For the GPU measurements we use NVIDIA’s NVML (NVIDIA Management Library) library [34]. NVML provides a C-based programmatic interface for monitoring and managing various states within NVIDIA Tesla GPUs. On Fermi and Kepler GPUs (like the K40c used) the readings are reported to be accurate to within +/-5% of current power draw. The idle state of the K40c GPU consumes about 20 W. Batched factorizations raise the consumption from 150 to 180 W, while large dense matrix operations raise the power draw to about 200 W. For reference, it is worth noting that the active idle state draws 62 W.

Fig. 6.
figure 6

Comparison of the power consumption for the QR decomposition of 1, 000 matrices of size \(1024\times 1024\).

In Fig. 6 we depict the comparison of the power consumption required by the three implementations of the batched QR decomposition: the best GPU and the two CPU implementations. The problem solved here is about 1, 000 matrices of size \(1024\times 1024\) each. The green curve shows the power required by the simple CPU implementation. In this case the batched QR proceeds as a loop over the 1, 000 matrices where each matrix is factorized using the multithreaded dgeqrf routine from the Intel MKL library on the 16 Sandy Bridge CPU cores. The blue curve shows the power required by the optimized CPU implementation. Here, the code proceeds with sweeps of 16 parallel factorizations each using the sequential dgeqrf routine form the Intel MKL library. The red curve shows the power consumption of our GPU implementation of the batched QR decomposition.

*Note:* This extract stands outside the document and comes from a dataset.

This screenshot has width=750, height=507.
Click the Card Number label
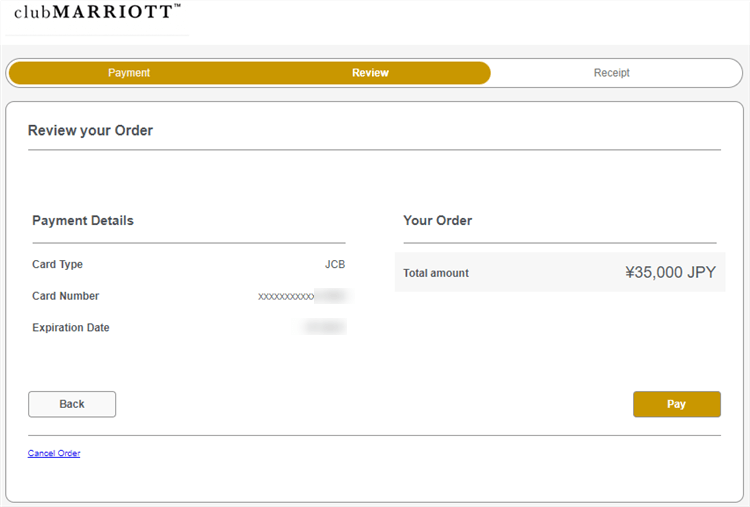[x=65, y=296]
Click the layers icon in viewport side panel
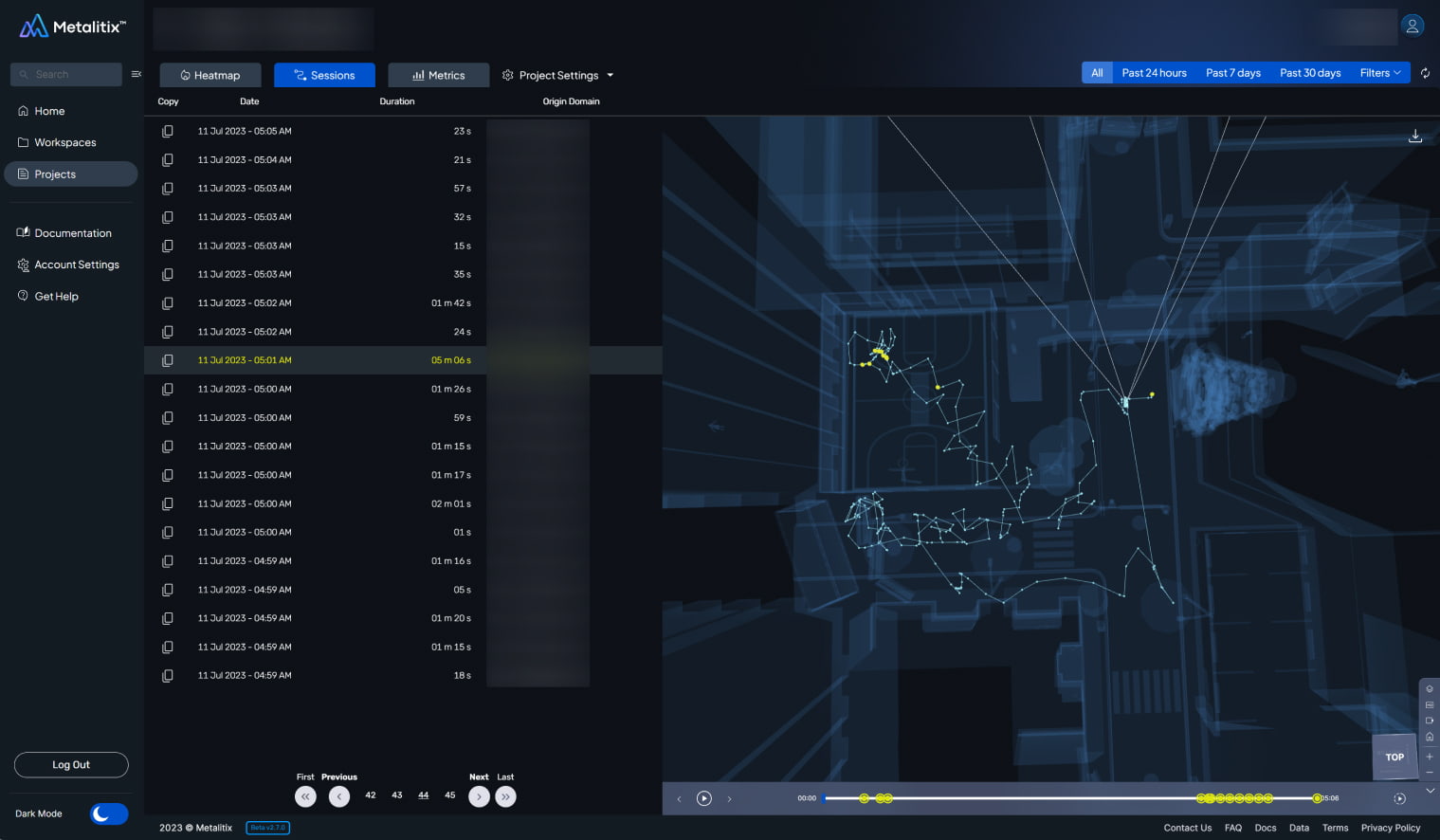Screen dimensions: 1440x840 [1430, 688]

One can observe that the GPU implementation is attractive because it is around \(2 \times \) faster than the optimized CPU implementation, and moreover, because it consumes \(3 \times \) less energy.

According to the experiments we conducted to measure the power, we found that the GPU implementations of all of the batched one-sided factorizations reach around \(2 \times \) speedup over their best CPU counterpart and are \(3 \times \) less expensive in terms of energy consumption.

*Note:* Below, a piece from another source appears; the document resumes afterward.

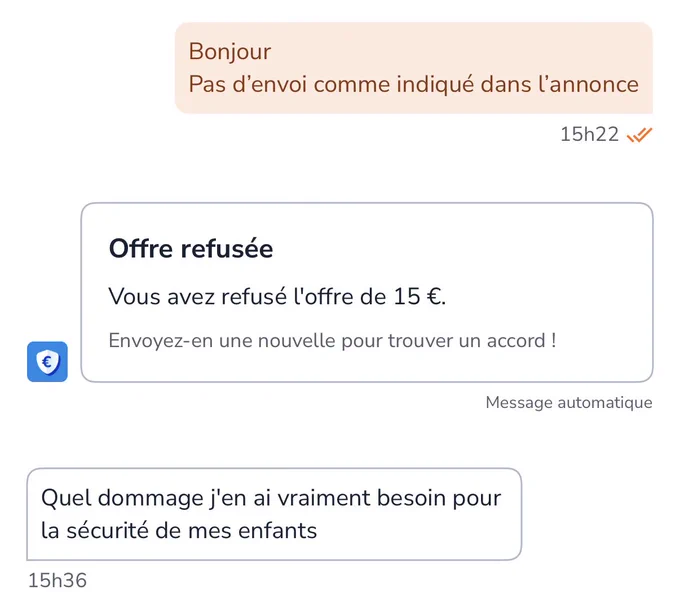Select the outgoing 'Pas d'envoi' message bubble
The height and width of the screenshot is (608, 680).
pos(414,68)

5 Conclusions an Future Work

Designing algorithms to work on small problems is a concept that can deliver higher performance through improved data reuse. Many applications have relied on this design concept to get higher hardware efficiency, and users have requested it as a supported functionality in linear algebra libraries. Besides having the potential to improve the overall performance of applications with computational patterns ranging from dense to sparse linear algebra, developing these algorithms for the new low-powered and power-efficient architectures can bring significant savings in energy consumption as well, as we showed. Therefore, by solving the technical issues and providing the needed batched LA tools, the future development on the framework presented will also address the following long term goals: 1) define a new standard for the use of small matrix computations in applications; 2) provide a methodology to solve many small size LA problems and an initial implementation that is portable at all levels of the platform pyramid, from embedded devices to supercomputers; and 3) establish grounds for the next generation of innovations in HPC applications and sustainability of high-performance numerical libraries. The algorithms described are already available in the open-source MAGMA library. The proposed framework and the algorithms to be developed for batched linear algebra will be open for input and contributions from the community, similar to LAPACK, and will be incorporated into the MAGMA Batched library.

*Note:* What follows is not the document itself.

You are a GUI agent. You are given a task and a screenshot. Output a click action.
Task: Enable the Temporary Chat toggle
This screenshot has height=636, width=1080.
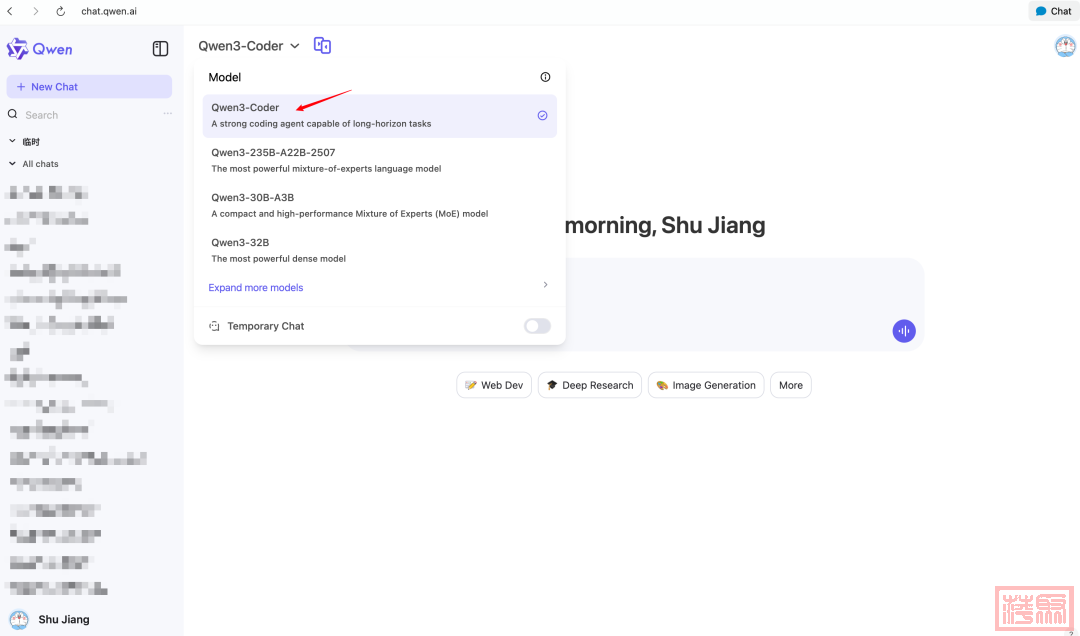(x=537, y=326)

Future work extensions include building batched sparse, and application-specific batched linear algebra capabilities. Of specific interest will be the effect of the batched framework on high-performance numerical libraries and run-time systems. Current approaches, e.g., in dense tiled algorithms, are based on splitting algorithms into small tasks that get inserted into, and scheduled for execution by, a run-time system. This often amounts to splitting large gemms into many small gemms, which is known to encounter overheads for scheduling and saving parameters (although most are the same). The batched approach, besides providing high performance for small tasks, will be a natural fit to extend these and similar libraries, as well as provide a new hierarchical scheduling model for queuing jobs, organizing run-time systems, and interacting with accelerators/co-processors.